Your assignment: Going through the data below, tally every line where the string "computer" occurs, then give only the tally.

Excerpts from a dataset
+++
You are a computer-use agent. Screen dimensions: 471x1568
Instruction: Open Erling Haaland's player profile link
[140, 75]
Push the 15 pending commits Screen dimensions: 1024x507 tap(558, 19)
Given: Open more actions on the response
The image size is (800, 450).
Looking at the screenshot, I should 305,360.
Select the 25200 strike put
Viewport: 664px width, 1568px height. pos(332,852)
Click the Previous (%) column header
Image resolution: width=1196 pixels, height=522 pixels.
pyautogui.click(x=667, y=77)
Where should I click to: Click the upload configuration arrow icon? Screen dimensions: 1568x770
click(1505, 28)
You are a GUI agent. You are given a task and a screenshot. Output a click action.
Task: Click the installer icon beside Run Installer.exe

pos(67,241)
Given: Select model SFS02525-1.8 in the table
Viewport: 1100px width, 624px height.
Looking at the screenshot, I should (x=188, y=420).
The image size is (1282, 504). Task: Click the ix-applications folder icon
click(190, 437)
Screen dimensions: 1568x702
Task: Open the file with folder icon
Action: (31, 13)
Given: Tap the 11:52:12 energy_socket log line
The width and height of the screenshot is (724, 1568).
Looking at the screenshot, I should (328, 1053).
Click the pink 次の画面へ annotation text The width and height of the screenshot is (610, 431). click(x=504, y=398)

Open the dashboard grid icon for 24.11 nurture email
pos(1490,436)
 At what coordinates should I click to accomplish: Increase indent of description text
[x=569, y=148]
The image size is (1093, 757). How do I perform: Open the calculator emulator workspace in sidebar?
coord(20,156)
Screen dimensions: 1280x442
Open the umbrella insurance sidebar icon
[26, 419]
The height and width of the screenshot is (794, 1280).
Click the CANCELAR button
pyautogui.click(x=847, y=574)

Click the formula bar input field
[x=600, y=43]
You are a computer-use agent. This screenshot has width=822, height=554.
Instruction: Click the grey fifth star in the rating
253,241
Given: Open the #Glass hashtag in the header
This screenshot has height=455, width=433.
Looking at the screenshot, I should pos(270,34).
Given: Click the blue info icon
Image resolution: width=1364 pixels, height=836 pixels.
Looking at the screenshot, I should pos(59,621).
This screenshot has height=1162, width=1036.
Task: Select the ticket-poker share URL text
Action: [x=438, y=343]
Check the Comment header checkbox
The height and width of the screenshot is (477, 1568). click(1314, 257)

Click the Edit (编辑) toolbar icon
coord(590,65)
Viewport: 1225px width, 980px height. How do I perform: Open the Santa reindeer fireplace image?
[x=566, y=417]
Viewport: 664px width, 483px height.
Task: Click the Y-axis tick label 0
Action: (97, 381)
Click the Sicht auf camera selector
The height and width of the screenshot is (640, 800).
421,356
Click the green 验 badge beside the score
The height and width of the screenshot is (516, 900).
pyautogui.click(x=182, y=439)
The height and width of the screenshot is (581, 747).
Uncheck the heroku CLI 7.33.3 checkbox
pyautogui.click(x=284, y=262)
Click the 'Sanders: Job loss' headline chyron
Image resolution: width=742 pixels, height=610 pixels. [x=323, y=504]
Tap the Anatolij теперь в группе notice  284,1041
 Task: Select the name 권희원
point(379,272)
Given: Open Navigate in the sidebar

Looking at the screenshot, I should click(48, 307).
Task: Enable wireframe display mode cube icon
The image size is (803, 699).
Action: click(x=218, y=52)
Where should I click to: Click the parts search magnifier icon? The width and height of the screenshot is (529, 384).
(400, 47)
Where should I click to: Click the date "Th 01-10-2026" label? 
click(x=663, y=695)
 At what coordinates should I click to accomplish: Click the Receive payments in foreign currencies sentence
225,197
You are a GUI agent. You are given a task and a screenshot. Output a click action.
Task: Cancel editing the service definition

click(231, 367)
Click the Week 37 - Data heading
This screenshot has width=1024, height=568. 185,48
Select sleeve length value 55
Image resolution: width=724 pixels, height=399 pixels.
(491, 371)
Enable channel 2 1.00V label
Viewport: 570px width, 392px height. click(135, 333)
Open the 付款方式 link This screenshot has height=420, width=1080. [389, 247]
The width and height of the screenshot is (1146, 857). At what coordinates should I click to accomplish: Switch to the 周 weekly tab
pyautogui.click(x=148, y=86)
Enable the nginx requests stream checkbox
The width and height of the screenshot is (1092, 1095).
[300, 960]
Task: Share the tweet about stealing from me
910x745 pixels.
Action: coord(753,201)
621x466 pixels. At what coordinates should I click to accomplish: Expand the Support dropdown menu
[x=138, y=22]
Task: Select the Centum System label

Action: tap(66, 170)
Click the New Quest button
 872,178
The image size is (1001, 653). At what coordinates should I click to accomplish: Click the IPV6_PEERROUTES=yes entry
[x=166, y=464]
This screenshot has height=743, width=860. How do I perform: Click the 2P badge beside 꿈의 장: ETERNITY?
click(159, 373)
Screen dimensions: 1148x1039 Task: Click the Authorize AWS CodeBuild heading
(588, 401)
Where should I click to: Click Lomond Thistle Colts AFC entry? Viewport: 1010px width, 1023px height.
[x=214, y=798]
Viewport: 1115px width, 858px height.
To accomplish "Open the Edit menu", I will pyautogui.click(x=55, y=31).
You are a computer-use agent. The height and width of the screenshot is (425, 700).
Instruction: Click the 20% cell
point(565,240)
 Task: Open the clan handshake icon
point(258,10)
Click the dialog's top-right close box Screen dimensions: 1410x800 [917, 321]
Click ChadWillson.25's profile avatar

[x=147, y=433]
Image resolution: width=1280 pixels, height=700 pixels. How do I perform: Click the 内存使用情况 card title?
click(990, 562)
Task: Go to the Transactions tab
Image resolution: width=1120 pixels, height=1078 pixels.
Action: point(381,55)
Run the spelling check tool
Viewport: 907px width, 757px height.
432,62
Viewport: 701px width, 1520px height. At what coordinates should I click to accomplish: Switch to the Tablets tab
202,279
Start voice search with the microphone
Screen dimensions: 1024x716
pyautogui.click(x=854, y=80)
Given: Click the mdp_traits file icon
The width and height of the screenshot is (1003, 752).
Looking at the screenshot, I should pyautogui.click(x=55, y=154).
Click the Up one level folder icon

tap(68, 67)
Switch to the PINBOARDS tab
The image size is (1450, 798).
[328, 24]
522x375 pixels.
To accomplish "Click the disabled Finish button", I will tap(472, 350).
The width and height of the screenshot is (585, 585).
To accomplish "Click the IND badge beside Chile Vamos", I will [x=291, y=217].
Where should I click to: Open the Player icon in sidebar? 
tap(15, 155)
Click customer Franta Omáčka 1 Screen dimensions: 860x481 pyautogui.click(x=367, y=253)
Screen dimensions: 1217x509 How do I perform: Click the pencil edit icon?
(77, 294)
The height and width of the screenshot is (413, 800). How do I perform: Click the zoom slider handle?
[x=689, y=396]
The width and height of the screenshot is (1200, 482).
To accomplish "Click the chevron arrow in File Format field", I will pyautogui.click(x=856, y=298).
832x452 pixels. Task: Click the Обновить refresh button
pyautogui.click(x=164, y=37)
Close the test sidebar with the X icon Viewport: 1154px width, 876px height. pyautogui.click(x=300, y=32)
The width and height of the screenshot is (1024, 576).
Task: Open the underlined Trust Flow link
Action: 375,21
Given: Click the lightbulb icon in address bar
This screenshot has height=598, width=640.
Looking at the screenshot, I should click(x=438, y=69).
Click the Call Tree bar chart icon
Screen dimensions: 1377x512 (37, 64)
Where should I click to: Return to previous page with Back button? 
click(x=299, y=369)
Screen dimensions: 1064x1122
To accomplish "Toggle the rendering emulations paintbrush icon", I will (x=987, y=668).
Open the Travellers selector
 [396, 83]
+++
Answer section: 3